**Job**
Reproduce every one of the following items line for line, with no changes.
--- start Extracted information ---
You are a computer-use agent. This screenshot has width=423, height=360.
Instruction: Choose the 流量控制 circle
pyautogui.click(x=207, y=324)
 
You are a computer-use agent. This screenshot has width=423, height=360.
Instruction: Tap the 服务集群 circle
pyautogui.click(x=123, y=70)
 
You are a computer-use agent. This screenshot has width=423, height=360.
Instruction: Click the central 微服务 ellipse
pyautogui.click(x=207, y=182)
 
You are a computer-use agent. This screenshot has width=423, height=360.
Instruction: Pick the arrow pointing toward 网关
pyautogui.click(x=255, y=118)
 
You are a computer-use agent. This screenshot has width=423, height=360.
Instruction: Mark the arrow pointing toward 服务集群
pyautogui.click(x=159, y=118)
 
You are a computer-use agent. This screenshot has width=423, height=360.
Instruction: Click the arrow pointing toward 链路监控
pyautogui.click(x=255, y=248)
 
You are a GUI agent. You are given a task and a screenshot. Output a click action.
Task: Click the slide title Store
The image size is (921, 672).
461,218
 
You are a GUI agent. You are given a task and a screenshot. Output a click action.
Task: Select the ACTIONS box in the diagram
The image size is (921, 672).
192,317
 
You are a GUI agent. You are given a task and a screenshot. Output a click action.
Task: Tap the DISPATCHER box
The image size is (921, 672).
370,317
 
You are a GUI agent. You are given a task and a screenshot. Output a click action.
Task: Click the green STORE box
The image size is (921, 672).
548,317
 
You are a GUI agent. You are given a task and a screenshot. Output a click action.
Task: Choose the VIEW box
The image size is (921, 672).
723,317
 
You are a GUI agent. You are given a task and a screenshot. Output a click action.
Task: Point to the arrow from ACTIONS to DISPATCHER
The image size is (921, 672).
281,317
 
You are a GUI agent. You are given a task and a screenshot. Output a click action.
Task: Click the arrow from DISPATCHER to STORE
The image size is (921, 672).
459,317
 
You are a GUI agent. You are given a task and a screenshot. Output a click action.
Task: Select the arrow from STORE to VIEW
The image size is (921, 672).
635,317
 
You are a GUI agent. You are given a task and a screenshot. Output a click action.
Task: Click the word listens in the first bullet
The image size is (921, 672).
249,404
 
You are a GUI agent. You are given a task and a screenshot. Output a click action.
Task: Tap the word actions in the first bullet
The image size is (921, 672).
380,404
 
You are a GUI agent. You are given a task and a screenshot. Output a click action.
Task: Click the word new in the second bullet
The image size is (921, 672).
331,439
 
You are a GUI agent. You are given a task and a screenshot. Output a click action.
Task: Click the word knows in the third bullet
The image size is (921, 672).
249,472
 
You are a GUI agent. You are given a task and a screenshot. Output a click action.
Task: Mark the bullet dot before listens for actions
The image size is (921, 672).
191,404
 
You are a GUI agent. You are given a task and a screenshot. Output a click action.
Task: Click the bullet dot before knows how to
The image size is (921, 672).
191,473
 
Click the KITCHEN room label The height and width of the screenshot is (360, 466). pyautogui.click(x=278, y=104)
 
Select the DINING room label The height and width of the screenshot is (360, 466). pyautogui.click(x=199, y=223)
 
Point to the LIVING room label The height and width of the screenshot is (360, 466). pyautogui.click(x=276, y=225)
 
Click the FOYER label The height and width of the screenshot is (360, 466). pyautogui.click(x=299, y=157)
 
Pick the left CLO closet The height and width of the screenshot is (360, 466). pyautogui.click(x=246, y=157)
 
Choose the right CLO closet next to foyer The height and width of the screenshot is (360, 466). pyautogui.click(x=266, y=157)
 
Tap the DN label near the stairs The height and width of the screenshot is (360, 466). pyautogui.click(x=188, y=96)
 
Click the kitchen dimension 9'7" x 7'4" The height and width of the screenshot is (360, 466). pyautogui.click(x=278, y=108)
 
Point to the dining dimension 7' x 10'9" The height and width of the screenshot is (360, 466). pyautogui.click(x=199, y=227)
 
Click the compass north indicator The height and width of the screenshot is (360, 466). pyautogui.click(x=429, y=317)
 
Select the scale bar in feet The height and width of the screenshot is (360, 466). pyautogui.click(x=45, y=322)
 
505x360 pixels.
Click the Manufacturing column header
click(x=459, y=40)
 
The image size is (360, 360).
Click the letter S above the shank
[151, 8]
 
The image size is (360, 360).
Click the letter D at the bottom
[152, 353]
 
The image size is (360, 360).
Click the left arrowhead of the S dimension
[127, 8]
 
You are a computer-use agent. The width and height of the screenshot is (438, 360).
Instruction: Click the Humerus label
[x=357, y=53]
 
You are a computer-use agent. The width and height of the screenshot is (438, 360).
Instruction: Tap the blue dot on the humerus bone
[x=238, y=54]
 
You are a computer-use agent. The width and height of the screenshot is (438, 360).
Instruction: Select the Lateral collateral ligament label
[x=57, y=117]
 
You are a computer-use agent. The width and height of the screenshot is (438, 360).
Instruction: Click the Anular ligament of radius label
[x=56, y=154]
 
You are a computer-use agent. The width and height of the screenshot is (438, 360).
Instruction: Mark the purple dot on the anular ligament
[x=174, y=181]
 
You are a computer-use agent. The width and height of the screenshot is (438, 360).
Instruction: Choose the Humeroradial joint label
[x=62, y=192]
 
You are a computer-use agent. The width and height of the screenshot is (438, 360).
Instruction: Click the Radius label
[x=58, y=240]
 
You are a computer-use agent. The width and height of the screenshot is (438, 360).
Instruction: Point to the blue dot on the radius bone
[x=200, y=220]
--- end Extracted information ---
**The solution**
You are a computer-use agent. This screenshot has width=423, height=360.
Instruction: Choose the 流量控制 circle
pyautogui.click(x=207, y=324)
 
You are a computer-use agent. This screenshot has width=423, height=360.
Instruction: Tap the 服务集群 circle
pyautogui.click(x=123, y=70)
 
You are a computer-use agent. This screenshot has width=423, height=360.
Instruction: Click the central 微服务 ellipse
pyautogui.click(x=207, y=182)
 
You are a computer-use agent. This screenshot has width=423, height=360.
Instruction: Pick the arrow pointing toward 网关
pyautogui.click(x=255, y=118)
 
You are a computer-use agent. This screenshot has width=423, height=360.
Instruction: Mark the arrow pointing toward 服务集群
pyautogui.click(x=159, y=118)
 
You are a computer-use agent. This screenshot has width=423, height=360.
Instruction: Click the arrow pointing toward 链路监控
pyautogui.click(x=255, y=248)
 
You are a GUI agent. You are given a task and a screenshot. Output a click action.
Task: Click the slide title Store
The image size is (921, 672).
461,218
 
You are a GUI agent. You are given a task and a screenshot. Output a click action.
Task: Select the ACTIONS box in the diagram
The image size is (921, 672).
192,317
 
You are a GUI agent. You are given a task and a screenshot. Output a click action.
Task: Tap the DISPATCHER box
The image size is (921, 672).
370,317
 
You are a GUI agent. You are given a task and a screenshot. Output a click action.
Task: Click the green STORE box
The image size is (921, 672).
548,317
 
You are a GUI agent. You are given a task and a screenshot. Output a click action.
Task: Choose the VIEW box
The image size is (921, 672).
723,317
 
You are a GUI agent. You are given a task and a screenshot. Output a click action.
Task: Point to the arrow from ACTIONS to DISPATCHER
The image size is (921, 672).
281,317
 
You are a GUI agent. You are given a task and a screenshot. Output a click action.
Task: Click the arrow from DISPATCHER to STORE
The image size is (921, 672).
459,317
 
You are a GUI agent. You are given a task and a screenshot. Output a click action.
Task: Select the arrow from STORE to VIEW
The image size is (921, 672).
635,317
 
You are a GUI agent. You are given a task and a screenshot. Output a click action.
Task: Click the word listens in the first bullet
The image size is (921, 672).
249,404
 
You are a GUI agent. You are given a task and a screenshot. Output a click action.
Task: Tap the word actions in the first bullet
The image size is (921, 672).
380,404
 
You are a GUI agent. You are given a task and a screenshot. Output a click action.
Task: Click the word new in the second bullet
The image size is (921, 672).
331,439
 
You are a GUI agent. You are given a task and a screenshot. Output a click action.
Task: Click the word knows in the third bullet
The image size is (921, 672).
249,472
 
You are a GUI agent. You are given a task and a screenshot. Output a click action.
Task: Mark the bullet dot before listens for actions
The image size is (921, 672).
191,404
 
You are a GUI agent. You are given a task and a screenshot. Output a click action.
Task: Click the bullet dot before knows how to
The image size is (921, 672).
191,473
 
Click the KITCHEN room label The height and width of the screenshot is (360, 466). pyautogui.click(x=278, y=104)
 
Select the DINING room label The height and width of the screenshot is (360, 466). pyautogui.click(x=199, y=223)
 
Point to the LIVING room label The height and width of the screenshot is (360, 466). pyautogui.click(x=276, y=225)
 
Click the FOYER label The height and width of the screenshot is (360, 466). pyautogui.click(x=299, y=157)
 
Pick the left CLO closet The height and width of the screenshot is (360, 466). pyautogui.click(x=246, y=157)
 
Choose the right CLO closet next to foyer The height and width of the screenshot is (360, 466). pyautogui.click(x=266, y=157)
 
Tap the DN label near the stairs The height and width of the screenshot is (360, 466). pyautogui.click(x=188, y=96)
 
Click the kitchen dimension 9'7" x 7'4" The height and width of the screenshot is (360, 466). pyautogui.click(x=278, y=108)
 
Point to the dining dimension 7' x 10'9" The height and width of the screenshot is (360, 466). pyautogui.click(x=199, y=227)
 
Click the compass north indicator The height and width of the screenshot is (360, 466). pyautogui.click(x=429, y=317)
 
Select the scale bar in feet The height and width of the screenshot is (360, 466). pyautogui.click(x=45, y=322)
 
505x360 pixels.
Click the Manufacturing column header
click(x=459, y=40)
 
The image size is (360, 360).
Click the letter S above the shank
[151, 8]
 
The image size is (360, 360).
Click the letter D at the bottom
[152, 353]
 
The image size is (360, 360).
Click the left arrowhead of the S dimension
[127, 8]
 
You are a computer-use agent. The width and height of the screenshot is (438, 360).
Instruction: Click the Humerus label
[x=357, y=53]
 
You are a computer-use agent. The width and height of the screenshot is (438, 360).
Instruction: Tap the blue dot on the humerus bone
[x=238, y=54]
 
You are a computer-use agent. The width and height of the screenshot is (438, 360).
Instruction: Select the Lateral collateral ligament label
[x=57, y=117]
 
You are a computer-use agent. The width and height of the screenshot is (438, 360).
Instruction: Click the Anular ligament of radius label
[x=56, y=154]
 
You are a computer-use agent. The width and height of the screenshot is (438, 360).
Instruction: Mark the purple dot on the anular ligament
[x=174, y=181]
 
You are a computer-use agent. The width and height of the screenshot is (438, 360).
Instruction: Choose the Humeroradial joint label
[x=62, y=192]
 
You are a computer-use agent. The width and height of the screenshot is (438, 360).
Instruction: Click the Radius label
[x=58, y=240]
 
You are a computer-use agent. The width and height of the screenshot is (438, 360).
Instruction: Point to the blue dot on the radius bone
[x=200, y=220]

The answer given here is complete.